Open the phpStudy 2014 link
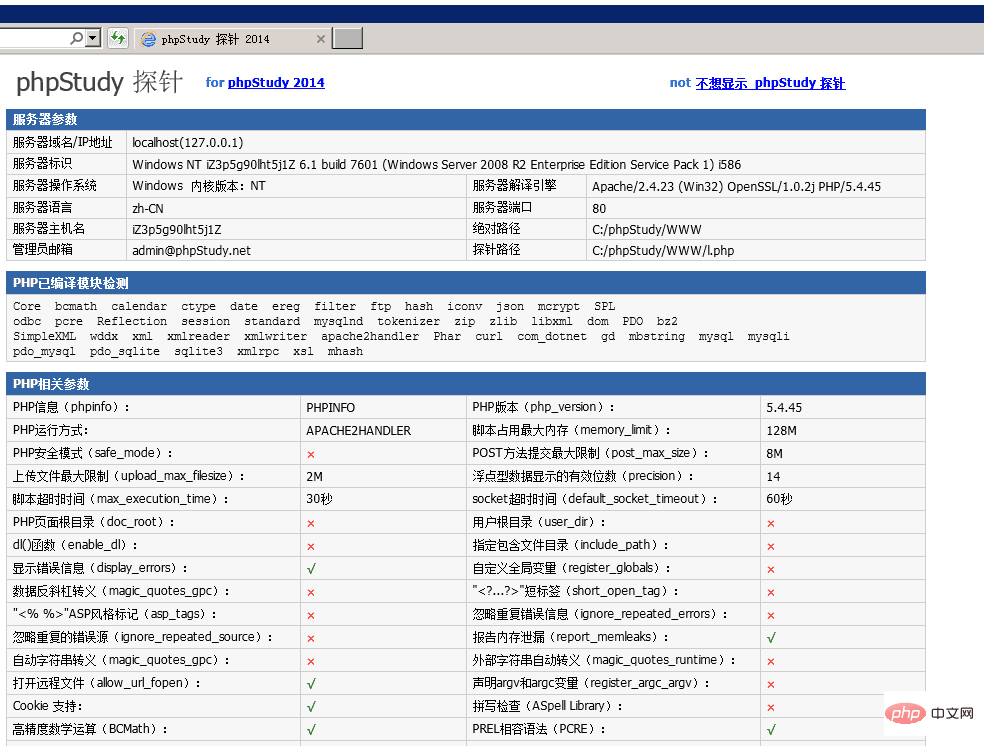984x746 pixels. 275,83

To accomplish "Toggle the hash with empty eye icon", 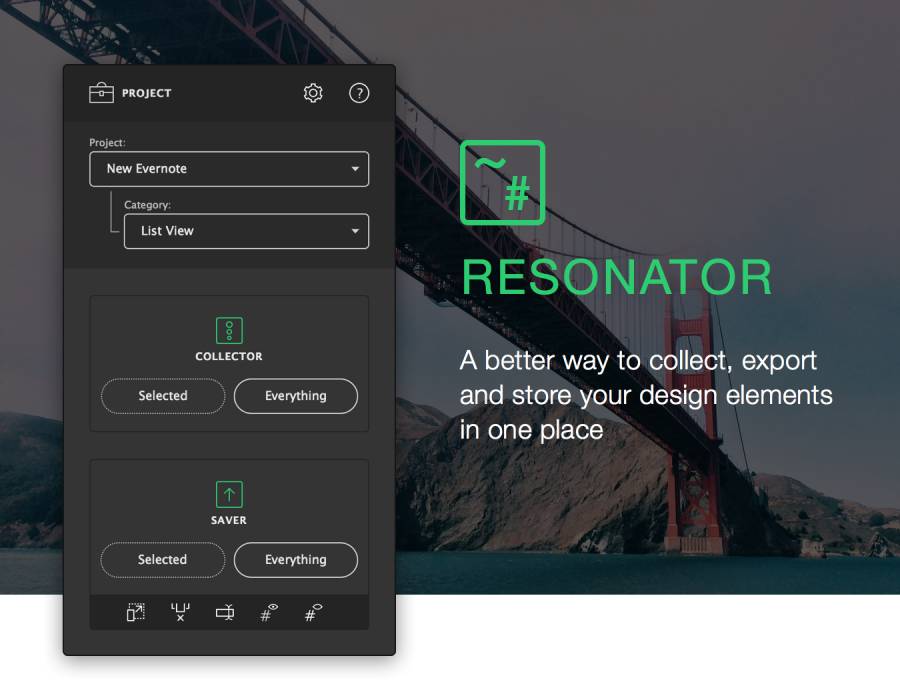I will click(313, 612).
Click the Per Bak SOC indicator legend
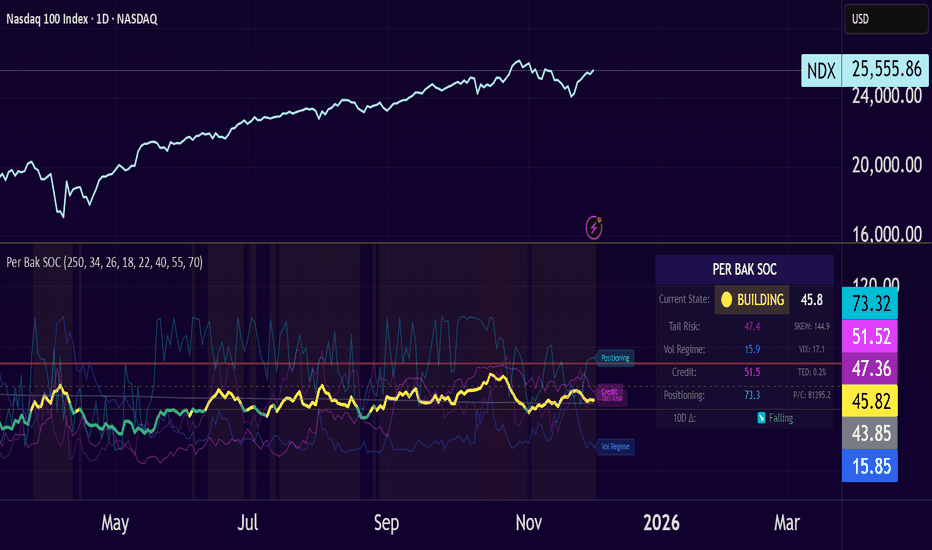The height and width of the screenshot is (550, 932). point(104,262)
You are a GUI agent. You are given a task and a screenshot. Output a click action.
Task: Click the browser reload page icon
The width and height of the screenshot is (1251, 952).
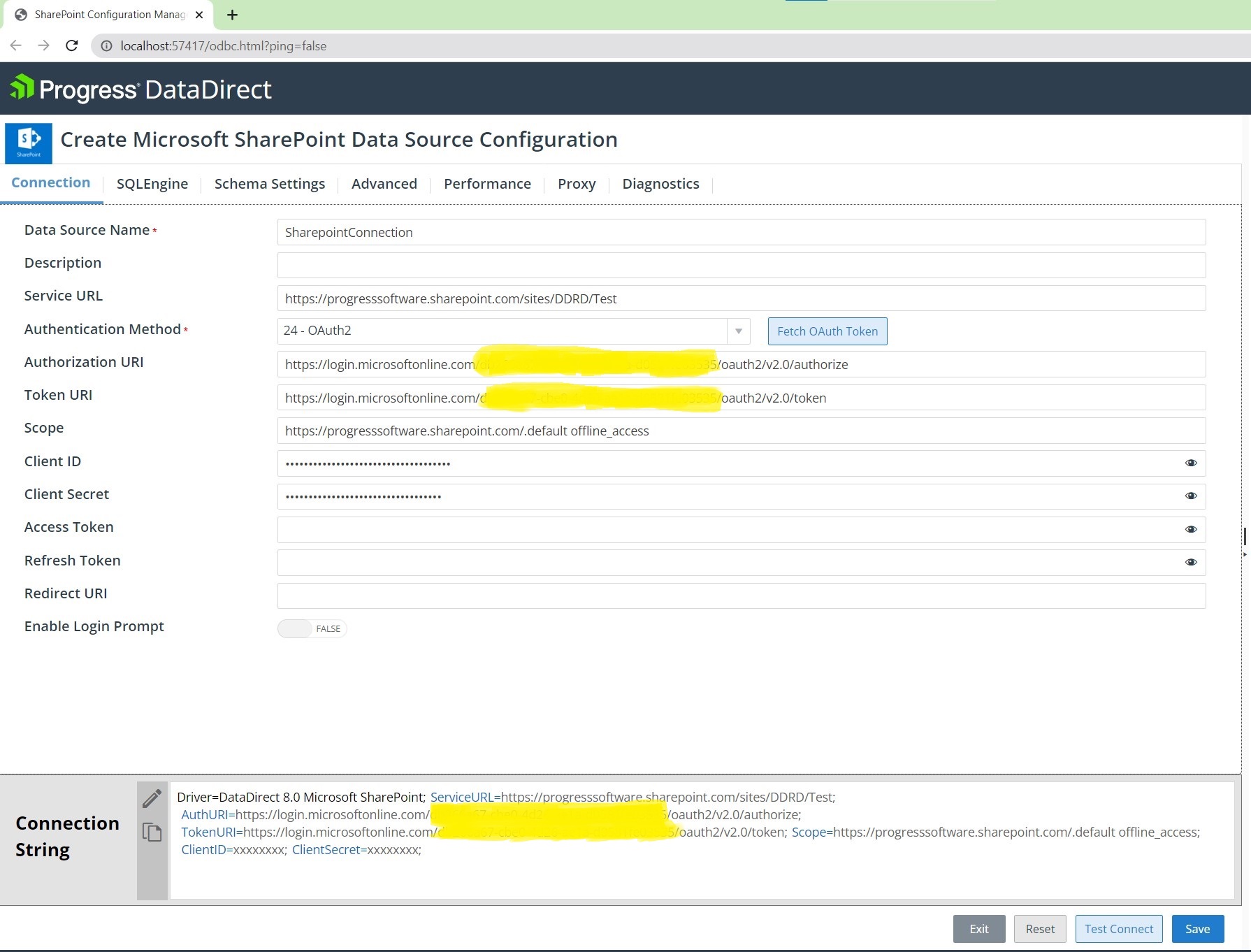pyautogui.click(x=71, y=46)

--------------------------------------------------

Instructions to follow
From the line with "Task: Click the browser reload page icon" through the final line of the records above, return each line exactly and nothing else. Pictures are to be skipped.

Final answer
Task: Click the browser reload page icon
The width and height of the screenshot is (1251, 952).
pyautogui.click(x=71, y=46)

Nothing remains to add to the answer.